Some suggested policy changes recommended are as follows:

  1. More positions should be converted to Excepted Service, i.e., hybrid Title 38 such as Nursing Assistants, Health Technicians, Medical Support Assistants, Radiation Safety Officers, and Information Technology Specialists for example. Due to the constraints associated with recruiting through the Delegated Examining Units, the process is often too difficult and generally does not provide a list of “highly qualified candidates” and discourages potential hires.
  1. More pay flexibilities should be provided. Pay reform similar to the Physician pay reform where there is a market pay component would provide the needed flexibility for VA facilities at the local level. Another option would be to provide legislation that would address the barriers in paragraph 1 above. 
  1. Classification Standards are in need of review and revision. Many of them are too old and no longer reflective of the types of duties and responsibilities that are typically performed. Given that these are used to determine the pay, they often serve as a barrier to appropriate and effective pay setting.
  1. Given the sizeable numbers of employees at or near retirement age, succession planning is becoming increasingly more important, especially for critically important positions. In order to successfully transition workload from retires who possess a wealth of experience to their successors; transitional recruitment is required which can take up three to six months of addition FTE per situation.
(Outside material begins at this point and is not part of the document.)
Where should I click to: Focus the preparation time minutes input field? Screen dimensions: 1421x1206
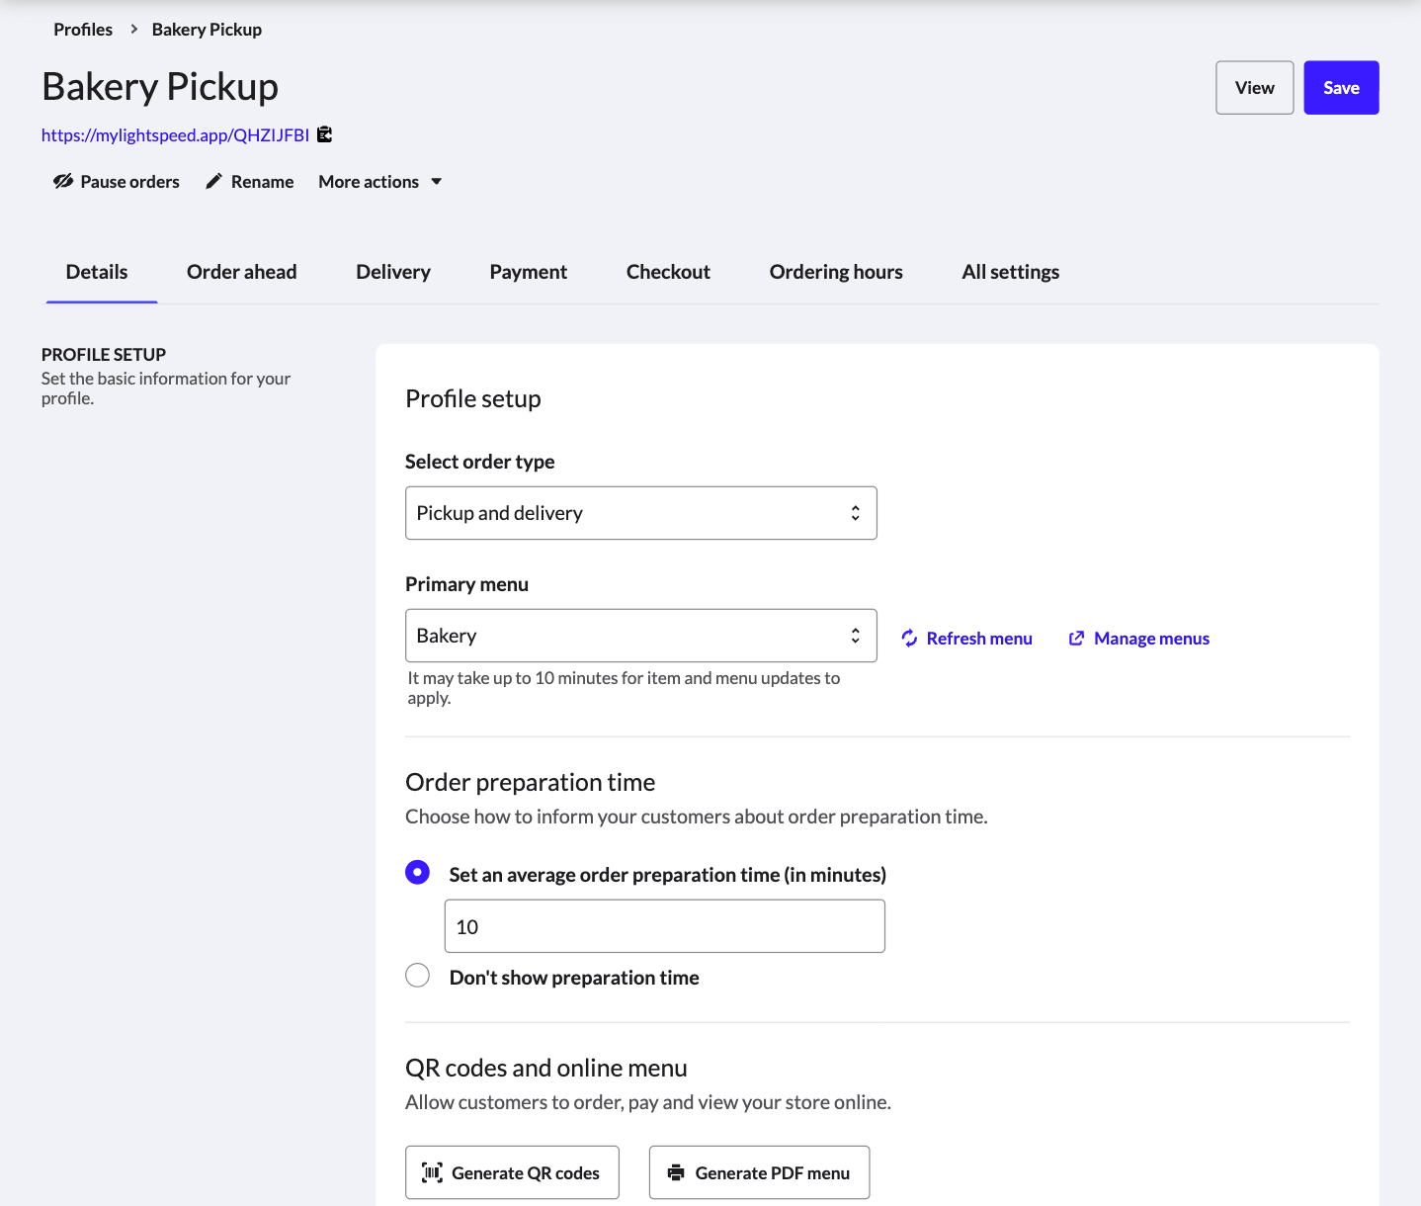pos(664,926)
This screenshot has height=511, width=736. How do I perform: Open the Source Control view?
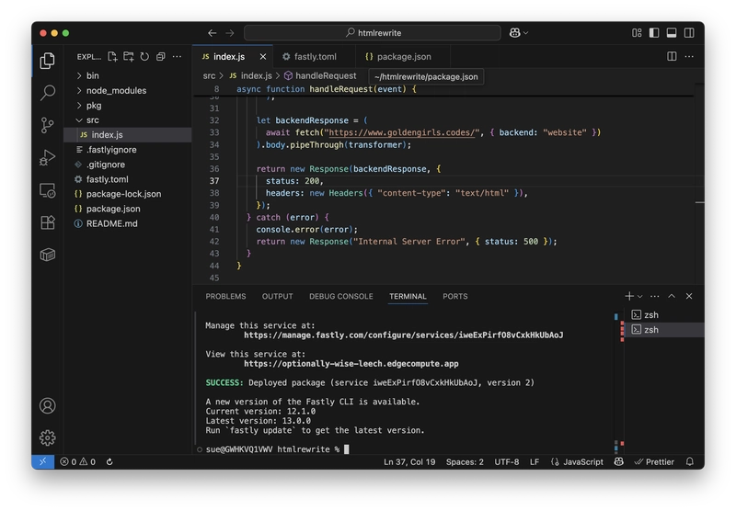point(48,125)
One other critical issue of concern relates to the impact on patient care if 38 USC 7422(b) exclusions were to be repealed. Some of the issues that I foresee would have a negative impact on the care of our Veterans include the following:

  • RN reassignment decisions made on the basis of clinical competence.
  • Performance appraisals/proficiency reports.
  • Fitness for duty issues as determined by Professional Standards Boards.
  • Clinical competence issues as determined by Professional Standards Boards.
  • Disciplinary and major adverse actions based on patient care or clinical competence issues.

Determination of clinical competence is best reserved for those responsible in ensuring that quality patient care is delivered. Our veterans deserve the best that VA has to offer and although the majority of our employees are excellent, there are a few marginal performers who put patient safety at risk. Moreover, clinical supervisors and managers must retain the authority to make clinical decisions such as which personnel are best suited for particular assignments and the appropriate staff mix for a given clinical setting.

Inherent in bargaining is the element of timeliness. If an employee needs to be removed from direct patient care or if providers’ hours must be extended to meet growing patient care needs, those changes must be made immediately and cannot wait for the completion of protracted negotiation. National Level bargaining on policy or program changes is currently taking 120 days or longer. Local bargaining usually takes less time but still can result in delays, despite the best of intentions. If clinical matters were subject to bargaining, critical clinical programs such as extending the hours of mental health clinics or mandating traumatic brain injury training for all providers could not be implemented for months, which would unacceptably put patients at risk.  

VHA has been a leader in health care and has earned an excellent reputation as one of the best health care providers in the country. In order to continue to this reputation, VHA staff will need to have new skills and competencies to treat this new generation of Veterans. Nimble and flexible HR processes are critical to VA’s future success.

Thank you, Mr. Chairman and members of the Subcommittee, for the opportunity to testify here today about these important personnel issues.